Deutéronome 33:1-12

Deutéronome 33:1-12

Moïse bénit les douze tribus d'Israël

33 Et voici la bénédiction dont Moïse, homme de Dieu, bénit les fils d'Israël avant sa mort.

2 Et il dit :
L'Éternel est venu du Sinaï et il s'est levé pour eux de Séhir. Il a brillé depuis le mont Paran et est venu des saintes myriades1. De sa [main] droite [sortit] une loi de feu pour eux2.
1 une myriade est un nombre de 10 000. 2 selon d'autres : un feu pour les diriger.

3 Oui, il aime les peuples1. Tous ses saints sont dans ta main, et ils se tiennent à tes pieds, ils reçoivent tes paroles.
1 ou : tribus.

4 Moïse nous a prescrit une loi, héritage de l'assemblée de Jacob.

5 Et il a été roi en Jeshurun1, quand les chefs du peuple se rassemblaient2 avec les tribus d'Israël.
1 Jeshurun : droit, juste ; nom poétique d'Israël. 2 littéralement : se réunissaient ensemble.

6 Que Ruben vive et ne meure pas, et que ses hommes soient en petit nombre1 !
1 ou : ne soient pas en petit nombre ; littéralement : soient un nombre.

7 Et ceci [est] pour Juda. Et il dit : Éternel, écoute la voix de Juda et amène-le à son peuple ! Que ses mains soient puissantes pour lui1, et sois-lui en aide contre ses ennemis !
1 c.-à-d. : pour le peuple.

8 Et de Lévi il dit : Ton Thummim1 et ton Urim2 sont à l'homme de ta bonté, que tu as éprouvé à Massa3, [et] avec lequel tu es entré en contestation aux eaux de Meriba4.
1 Thummim : perfections. 2 Urim : lumières. 3 Massa : tentation, mise à l'épreuve. 4 Meriba : querelle, contestation.

9 [C'est] lui qui dit de son père et de sa mère : Je ne l'ai pas vu — et qui n'a pas reconnu ses frères et qui n'a pas connu ses fils. Car ils ont gardé tes paroles et observé ton alliance.

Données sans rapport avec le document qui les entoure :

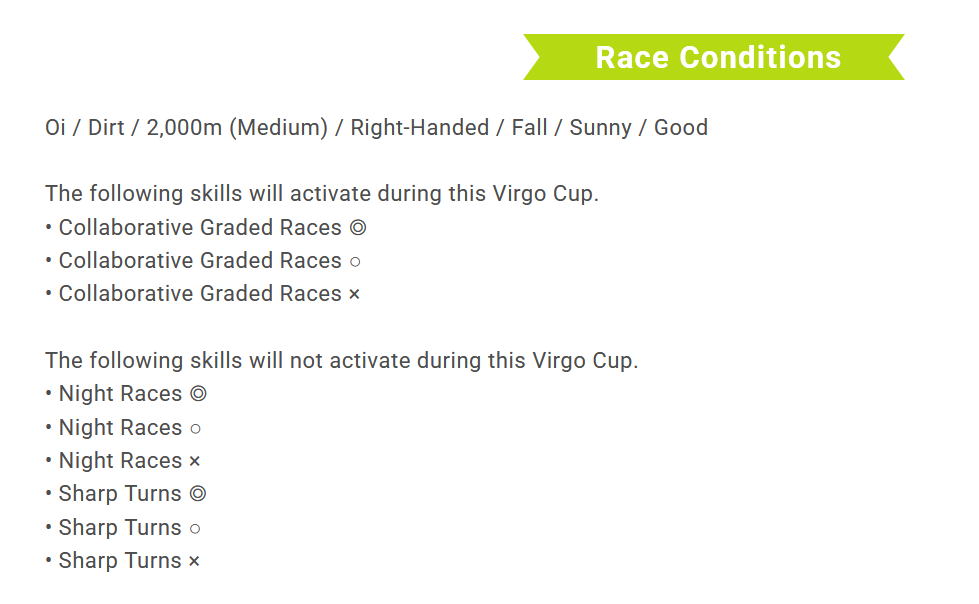Click the × symbol after Sharp Turns
The height and width of the screenshot is (604, 979).
(194, 561)
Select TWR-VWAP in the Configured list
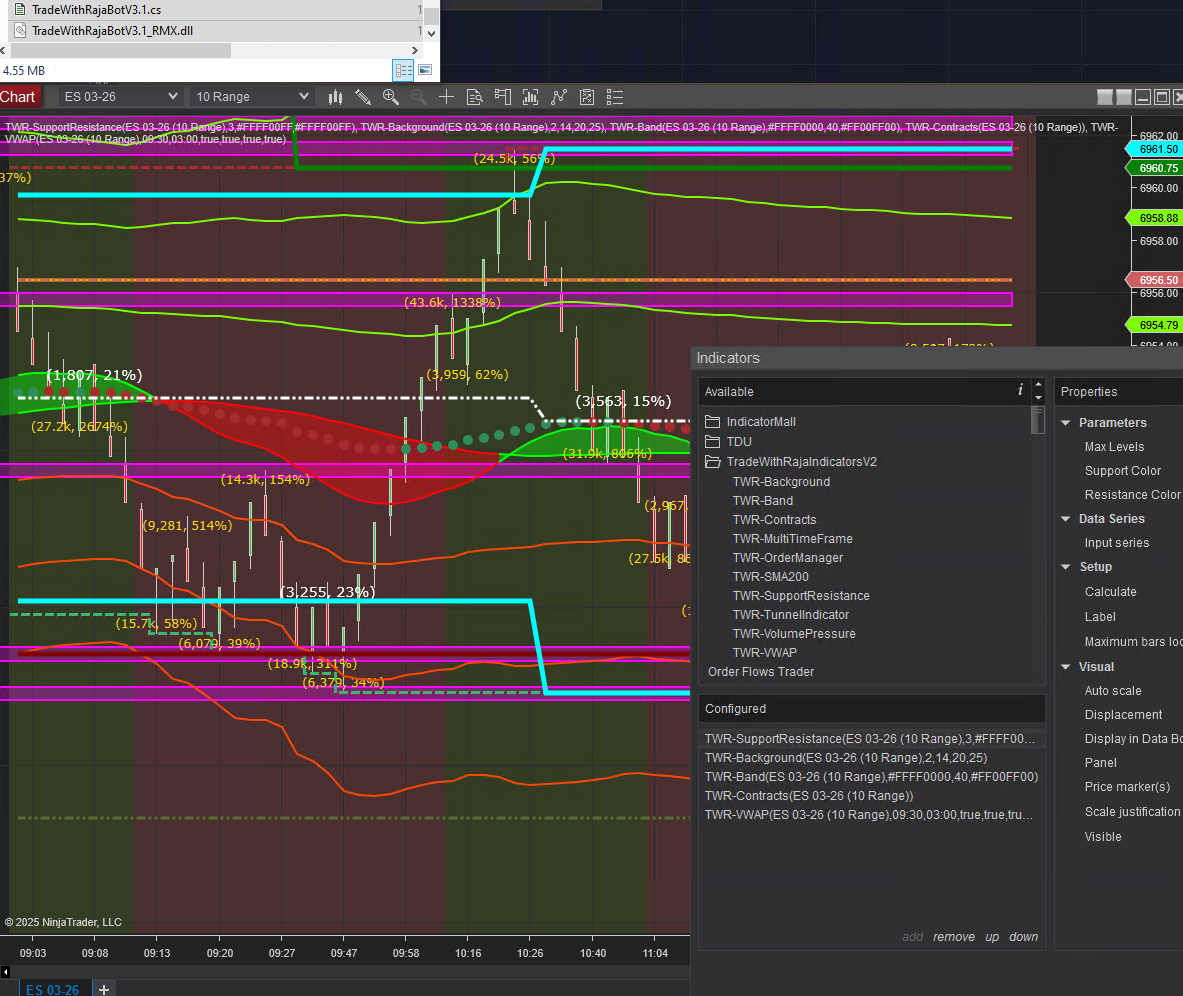1183x996 pixels. pyautogui.click(x=868, y=815)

10 Ils enseigneront tes ordonnances à Jacob et ta Loi à Israël. Ils mettront l'encens sous tes narines et l'holocauste1 sur ton autel.
1 ici, proprement : sacrifice entier.

11 Éternel, bénis sa force et accepte l'œuvre de ses mains ! Brise les reins de ceux qui se dressent1 contre lui et de ceux qui le haïssent, afin qu'ils ne puissent plus se relever !
1 littéralement : se lèvent.

12 De Benjamin il dit : [Il est] le bien-aimé de l'Éternel, il habitera en sécurité auprès de lui. [L'Éternel] le protégera tous les jours et il habitera entre ses épaules.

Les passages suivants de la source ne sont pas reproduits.